Brief - Copy exactly the lines of the material below that run from the one containing "Open the apps grid icon" through the one containing "Given: Click the pencil". Copy no other lines.

Extracted entries -

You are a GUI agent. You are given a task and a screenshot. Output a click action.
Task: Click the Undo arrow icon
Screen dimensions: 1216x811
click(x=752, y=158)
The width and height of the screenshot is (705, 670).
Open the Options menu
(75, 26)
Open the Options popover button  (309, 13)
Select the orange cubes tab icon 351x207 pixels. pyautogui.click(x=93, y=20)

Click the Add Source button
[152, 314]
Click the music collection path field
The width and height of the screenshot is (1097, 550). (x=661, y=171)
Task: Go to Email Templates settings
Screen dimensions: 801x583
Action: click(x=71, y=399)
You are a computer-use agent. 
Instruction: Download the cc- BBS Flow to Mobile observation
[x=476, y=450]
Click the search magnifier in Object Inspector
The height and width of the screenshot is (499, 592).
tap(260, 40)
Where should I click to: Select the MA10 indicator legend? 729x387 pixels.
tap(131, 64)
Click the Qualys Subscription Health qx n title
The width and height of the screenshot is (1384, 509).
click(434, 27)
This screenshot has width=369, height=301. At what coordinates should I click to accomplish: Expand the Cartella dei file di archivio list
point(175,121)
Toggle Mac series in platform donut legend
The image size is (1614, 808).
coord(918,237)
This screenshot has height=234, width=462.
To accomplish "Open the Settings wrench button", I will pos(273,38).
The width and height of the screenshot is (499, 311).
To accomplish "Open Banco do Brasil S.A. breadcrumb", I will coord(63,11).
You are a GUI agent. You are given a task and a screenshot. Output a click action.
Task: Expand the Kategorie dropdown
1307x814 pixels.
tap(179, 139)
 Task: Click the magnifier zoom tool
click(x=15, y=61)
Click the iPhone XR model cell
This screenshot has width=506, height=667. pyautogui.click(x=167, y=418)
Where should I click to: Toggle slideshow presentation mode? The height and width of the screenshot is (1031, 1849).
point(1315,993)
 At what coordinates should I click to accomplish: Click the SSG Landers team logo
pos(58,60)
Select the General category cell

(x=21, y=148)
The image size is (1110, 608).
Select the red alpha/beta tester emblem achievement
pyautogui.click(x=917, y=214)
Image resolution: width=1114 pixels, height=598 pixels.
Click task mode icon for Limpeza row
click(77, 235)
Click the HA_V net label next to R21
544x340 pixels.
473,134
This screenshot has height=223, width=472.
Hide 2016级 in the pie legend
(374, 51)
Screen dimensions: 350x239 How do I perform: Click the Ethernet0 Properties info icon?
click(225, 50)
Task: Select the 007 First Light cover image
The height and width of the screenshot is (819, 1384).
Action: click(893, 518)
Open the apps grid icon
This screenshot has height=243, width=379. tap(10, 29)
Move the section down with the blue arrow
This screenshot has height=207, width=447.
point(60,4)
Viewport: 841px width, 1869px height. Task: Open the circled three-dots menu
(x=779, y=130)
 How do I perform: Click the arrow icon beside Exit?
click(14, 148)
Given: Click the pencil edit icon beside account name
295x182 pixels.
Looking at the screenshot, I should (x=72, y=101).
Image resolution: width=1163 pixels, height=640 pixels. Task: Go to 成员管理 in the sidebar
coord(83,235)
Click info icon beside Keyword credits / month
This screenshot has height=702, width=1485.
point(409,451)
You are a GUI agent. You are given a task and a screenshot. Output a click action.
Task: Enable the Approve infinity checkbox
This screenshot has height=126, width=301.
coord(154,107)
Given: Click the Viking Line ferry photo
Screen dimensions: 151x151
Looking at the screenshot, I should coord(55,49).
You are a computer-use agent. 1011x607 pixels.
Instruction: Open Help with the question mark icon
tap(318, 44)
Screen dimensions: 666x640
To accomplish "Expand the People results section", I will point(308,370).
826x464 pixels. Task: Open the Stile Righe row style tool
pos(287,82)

Reply -
Open the apps grid icon
This screenshot has height=243, width=379. tap(10, 29)
Move the section down with the blue arrow
This screenshot has height=207, width=447.
point(60,4)
Viewport: 841px width, 1869px height. Task: Open the circled three-dots menu
(x=779, y=130)
 How do I perform: Click the arrow icon beside Exit?
click(14, 148)
Given: Click the pencil edit icon beside account name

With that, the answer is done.